Saúde & Bem-estar

Socorro rápido em casos de infarto aumenta chance de sobrevivência

Cardiologistas explicam como a agilidade no socorro evita danos permanentes ao coração e melhora a recuperação do paciente

A agilidade no encaminhamento médico configura-se como um elemento determinante para a preservação da vida em episódios de infarto. Estatísticas da Sociedade Brasileira de Cardiologia (SBC) apontam que a intervenção clínica realizada nas primeiras duas horas após a manifestação dos sinais pode ampliar a probabilidade de sobrevivência para patamares entre 80% e 90%. O cardiologista Luiz Antônio Machado César, diretor da Unidade de Coronariopatia Crônica do InCor em São Paulo, destaca que a precocidade no tratamento diminui consideravelmente as sequelas, permitindo que o indivíduo retome suas atividades cotidianas com o mínimo de restrições funcionais após o episódio.

O evento cardiovascular acontece mediante a obstrução de uma artéria coronária, o que interrompe o fluxo sanguíneo e a oxigenação do músculo cardíaco. A cardiologista Deborah Fernandes, da Clínica Maxicor em Brasília, ressalta que o intervalo entre o início do desconforto e o auxílio profissional é vital para salvar o tecido do órgão. No meio médico, utiliza-se uma expressão específica para ilustrar essa urgência: “Tempo é músculo”. Quanto mais breve for a desobstrução da via afetada e o restabelecimento da circulação, maior será a porção do coração preservada e mais favorável será o prognóstico de recuperação do paciente a longo prazo.

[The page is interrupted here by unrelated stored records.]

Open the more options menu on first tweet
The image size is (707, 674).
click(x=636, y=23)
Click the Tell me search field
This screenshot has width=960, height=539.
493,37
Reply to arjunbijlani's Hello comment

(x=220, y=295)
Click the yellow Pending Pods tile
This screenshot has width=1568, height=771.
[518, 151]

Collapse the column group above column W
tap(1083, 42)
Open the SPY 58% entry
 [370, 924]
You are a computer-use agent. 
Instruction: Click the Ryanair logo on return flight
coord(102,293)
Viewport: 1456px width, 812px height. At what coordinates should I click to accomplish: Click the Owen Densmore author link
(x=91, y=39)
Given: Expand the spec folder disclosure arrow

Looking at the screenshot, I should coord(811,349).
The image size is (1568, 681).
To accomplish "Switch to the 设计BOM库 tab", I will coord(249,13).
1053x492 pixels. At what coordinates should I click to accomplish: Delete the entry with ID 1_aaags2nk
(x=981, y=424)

Impacto da demora no tratamento

A postergação do socorro acarreta a ampliação da área lesionada, uma vez que as células permanecem desprovidas de oxigênio por um período estendido. Em situações de comprometimento severo, o tecido afetado pode ser substituído por uma cicatriz que não possui capacidade de contração, forçando o restante do órgão a um esforço adaptativo para manter a circulação. Esse fenômeno, denominado remodelamento cardíaco, tende a reduzir a eficiência do bombeamento sanguíneo e elevar a propensão a complicações graves, como insuficiência cardíaca, arritmias e até o falecimento súbito do paciente devido à gravidade das lesões acumuladas.

A celeridade na chegada ao hospital influencia diretamente a escolha terapêutica, sendo a angioplastia primária o método preferencial para desobstruir a artéria via cateterismo e implante de stent. Na impossibilidade desse procedimento imediato, recorre-se a medicamentos trombolíticos para dissolver coágulos. Contudo, o reconhecimento dos sinais é um obstáculo frequente, pois muitas pessoas confundem o infarto com problemas digestivos, dores musculares ou quadros de tensão emocional. Sintomas clássicos como dor ou pressão no peito, falta de ar, sudorese intensa e náuseas exigem atenção imediata para evitar desfechos trágicos.

Variação de sintomas e alerta

É fundamental observar que as manifestações clínicas podem variar conforme o perfil do paciente, apresentando-se de forma mais sutil em mulheres e idosos, o que potencializa o risco de diagnósticos tardios e complicações severas. Especialistas reforçam que qualquer suspeita deve ser encarada como uma emergência médica, independentemente da intensidade da dor ou da clareza dos sintomas apresentados. A busca imediata por suporte hospitalar permanece como a estratégia mais eficaz para minimizar os danos estruturais ao coração e assegurar a integridade física do indivíduo diante de um evento coronariano agudo.